FAVORITE ROBERT SHAW FILMS
SHARON’S
1. A MAN FOR ALL SEASONS (1966)
2. THE STING (1973)
3. BATTLE OF THE BULGE (1965)
4. JAWS (1975)
5. BLACK SUNDAY (1977)
ALAN’S
1. THE STING
2. BLACK SUNDAY
3. THE TAKING OF PELHAM 123 (1974)
4. BATTLE OF THE BULGE
5. A MAN FOR ALL SEASONS
(Sharon): A MAN FOR ALL SEASONS, a lushly photographed version of the hit Broadway play (which ran from 1961-1963 and took Tony Awards for best play, actor [Paul Scofield] and director), still astonishes us with the beauty of its sets and costumes and delights us with its well-drawn characters and intelligent dialogue. One of my favorite all-time movie
scenes-and my favorite Robert Shaw performance-is King Henry VIII’s arrival at Sir Thomas More’s home, leaping from his boat into the mud of the river and roaring with laughter about it, then sitting down under a tree to have a word with More before lunch. The friendly banter turns sour when More won’t support his divorce and remarriage, and the king abruptly heads for the boat again, his entourage scurrying after him. This is the turning point of the film, when More loses the king’s favor and is punished for it. The consequences are sad indeed.

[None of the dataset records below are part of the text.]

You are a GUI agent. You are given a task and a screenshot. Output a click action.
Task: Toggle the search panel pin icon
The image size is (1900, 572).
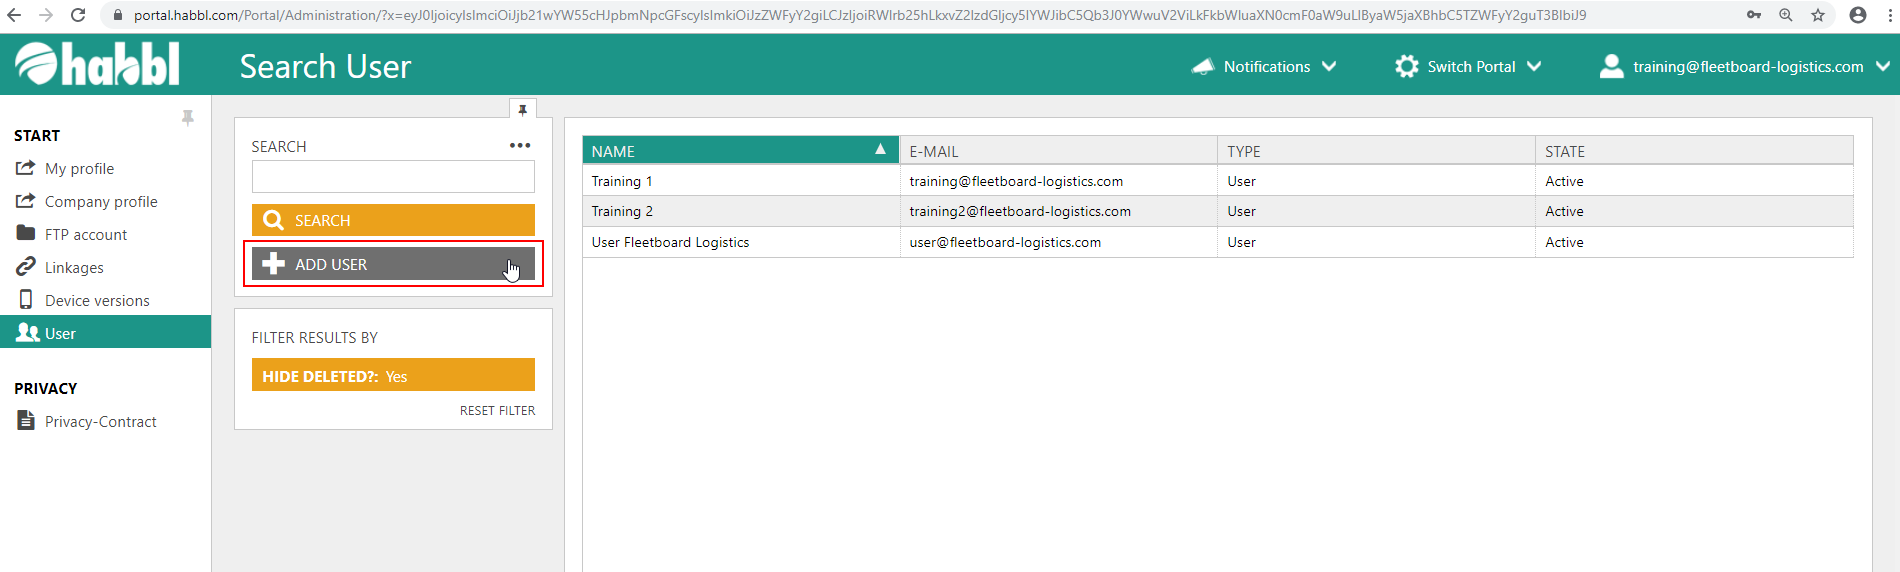point(522,110)
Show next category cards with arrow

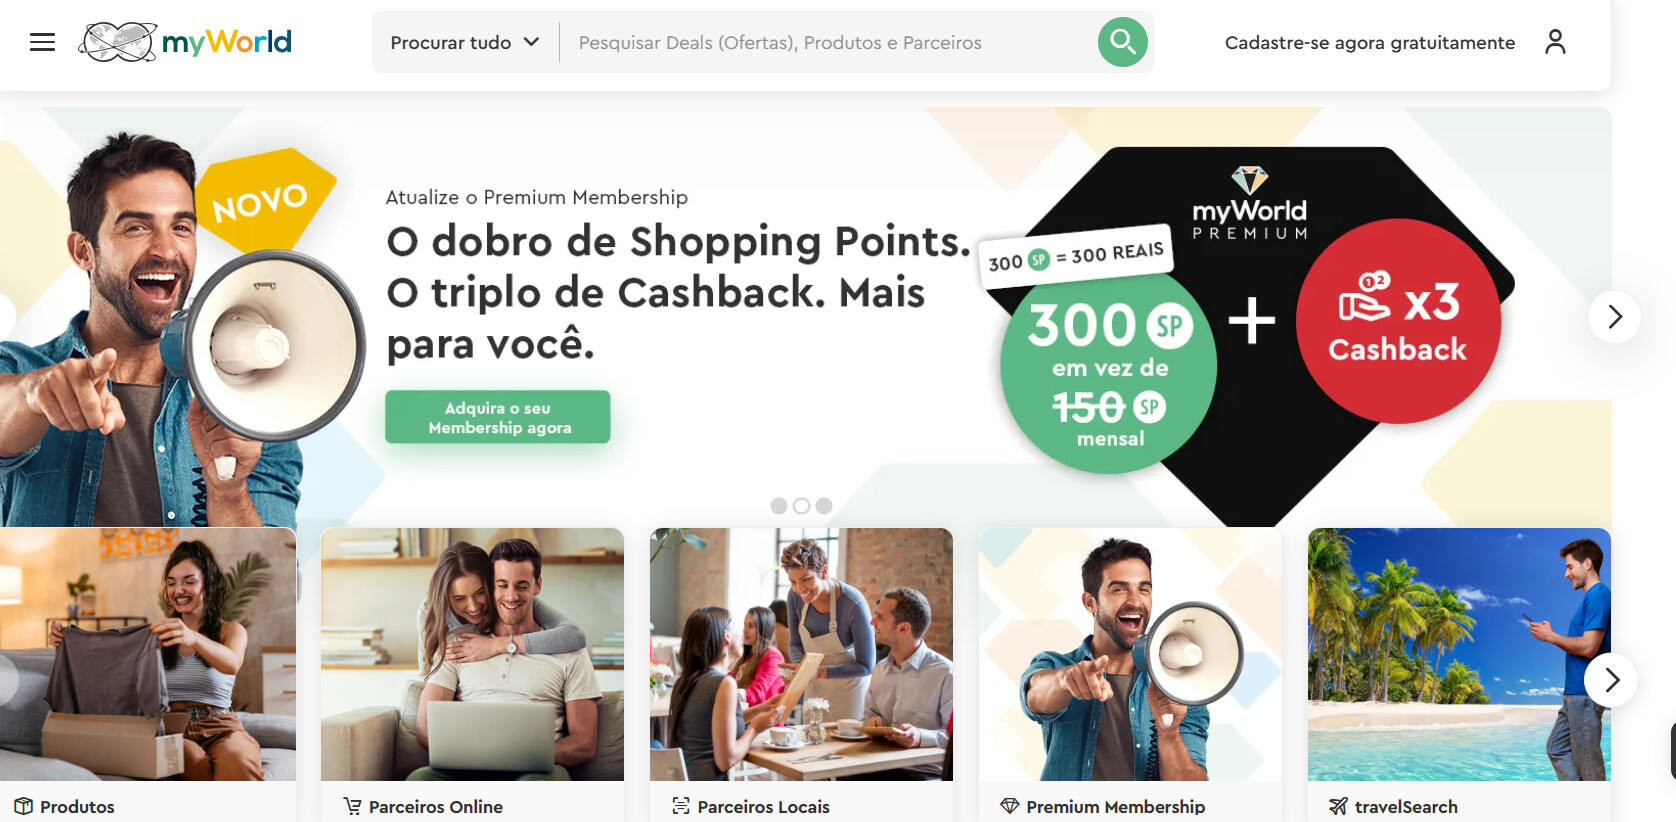(1611, 680)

(Alan): A MAN FOR ALL SEASONS was powerful the first time around, but now it seems somewhat trite, stagy, stiff and pretentious. And it is a lot of drama about a “who-the-hell-cares” issue: whether Sir Thomas More should recognize Henry VIII’s divorce of his first wife, which the rest of the country had already accepted. Shaw chews up the scenery with panache in his only scene, and the late Paul Scofield
(see his Tribute here) is magnificent as Sir Thomas More.
(Sharon): THE STING is as delightful now as when it was made: the script contains one surprise after another, the characters are amusing and Robert Redford and Paul Newman are at their most charming. In this light fare, Robert Shaw manages to create a truly malignant villain who deserves what he gets.
(Alan): I loved THE STING in 1973 and enjoyed it just as much (although I knew what was coming) 35 years later. Shaw was a terrific villain, Robert Redford and Paul Newman were delightful as the con-men who fool him twice, and there were solid supporting performances from fine character actors Charles Durning, Ray Walston, Eileen Brennan and Harold Gould.
THE STING was nominated for 10 Academy Awards, winning seven, including best picture, screenplay (David S. Ward), director (George Roy Hill) and score (Marvin Hamlisch, although the Academy criminally did not award one to legendary ragtime composer Scott Joplin, whose music give the movie much of its flavor). The film won another eight major awards (including DGA, PGA and People’s Choice Favorite Motion Picture) and three more nominations. This thing is beautifully crafted and a pleasure from beginning to end. The tension between Shaw and the team of Newman and Redford is electric.
(Sharon): Robert Shaw’s performance as the German officer in
BATTLE OF THE BULGE is actually the largest role in the movie, and he makes the skillful colonel worthy of our admiration. Unfortunately, many American service men and women were slaughtered in this battle, and we are grateful to see the Americans triumph once again.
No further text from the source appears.